> **Set problem A**:
According to the passage on North Dakota Badlands trails, how far south was the Maah Daah Hey extended in the Maah Daah Hey II project?
> **Set problem B**:
Write the next part of the passage on North Dakota Badlands trails, picking up right after its final sentence.

··· Provided text

The Forest Service was also now building a network of other trails around the
MDH to support it, and I was able to mountain bike the Buffalo Gap Trail, which
offered a bypass around the Wilderness Area in the South Unit of TRNP. But I was
only able to provide brief descriptions of the other supporting trails, which I
had not hiked.
The
North Dakota guide was published in 2006. Along with providing the only
detailed information for the Maah Daah Hey Trail, the book offered expanded
descriptions of the trails in TRNP. But I still had not hiked the horse trails that
had been “new” in 1999, and were now called the Roundup, Mike Auney, and East
Entry trails.
The
next step in the evolution of trails in the ND Badlands was the development of
the Maah Daah Hey II, or “The Deuce”, also known as the Southern Section of the
Maah Daah Hey. In this project, the Maah Daah Hey was extended south from the
previous end at Sully Creek State Park, for 40 miles to the FS Burning Coal
Vein Campground. The trail had been dug, but not all completed by the time Jean
and I arrived to ride a section in 2011.
In
the meantime, the guidebook publishing world was undergoing changes. Much more
trail information became available online, and many users expected to get this
information for free. Small publishing has always been a tough business and the
publisher of my Dakota books didn’t survive this era. But by 2019 there was a
new owner for the North Dakota title who was also interested in updating the
book. I would soon be retired, and so it wasn’t hard to put together a plan for
the new book. The goal would be to cover all the trails in TRNP and the Little
Missouri National Grassland and add a few trails from elsewhere in the state
such as White Butte, Little Missouri State Park, Knife River Indian Villages
National Historic Site, and the Sheyenne National Grassland segment of the
North Country National Scenic Trail.

······
··· Listed entries

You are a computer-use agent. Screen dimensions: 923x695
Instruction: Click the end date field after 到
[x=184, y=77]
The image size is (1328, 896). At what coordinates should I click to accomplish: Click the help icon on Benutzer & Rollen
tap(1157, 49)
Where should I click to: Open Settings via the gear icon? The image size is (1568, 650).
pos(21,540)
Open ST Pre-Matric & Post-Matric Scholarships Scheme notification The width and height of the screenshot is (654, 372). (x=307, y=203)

······

> **Result A**:
40 miles

> **Result B**:
All
of this would lead to an ideal opportunity for me to complete the maps for the
TRNP and the LMNG on a long guidebook work trip in 2019 (Guidebook Link). Things went well in
the LMNG until I tried to hike the Wolf Trail, and found the access road to be a
rutted mess. Wolf is an isolated trail, and little used, so I rationalized
skipping a detailed description for the guide.
Things
went better in TRNP, Jean and I had already hiked the Roundup Trail, and found
it a fun trip (2011 ND Blog). The old East
Boundary Horse Trail had been removed from the map, leaving just the Mike Auney
Trail unhiked.
The
Mike Auney Trail consists of a 1.1 mile east segment from the Roundup Horse Camp
west to a ford of the Little Missouri River, and a 1.7 mile west segment from
the river up to an intersection with the Maah Daah Hey portion of the Petrified
Forest Loop.
Unfortunately, I was told at the TRNP Visitor Center desk that access to the horse camp was restricted to those with reservations at the camp. Oh well, a general description of the trail would have to do. But later, I found out that the prohibition applied to vehicles only, and that it was okay to hike to the camp. In 2021 Jean and I hiked the west section from the Petrified Forest Loop (Petrified Forest Blog) to the river, and enjoyed that pretty trail section.
| The four buttes descending the Mike Auney Trail. |
That left a single segment to go for TRNP.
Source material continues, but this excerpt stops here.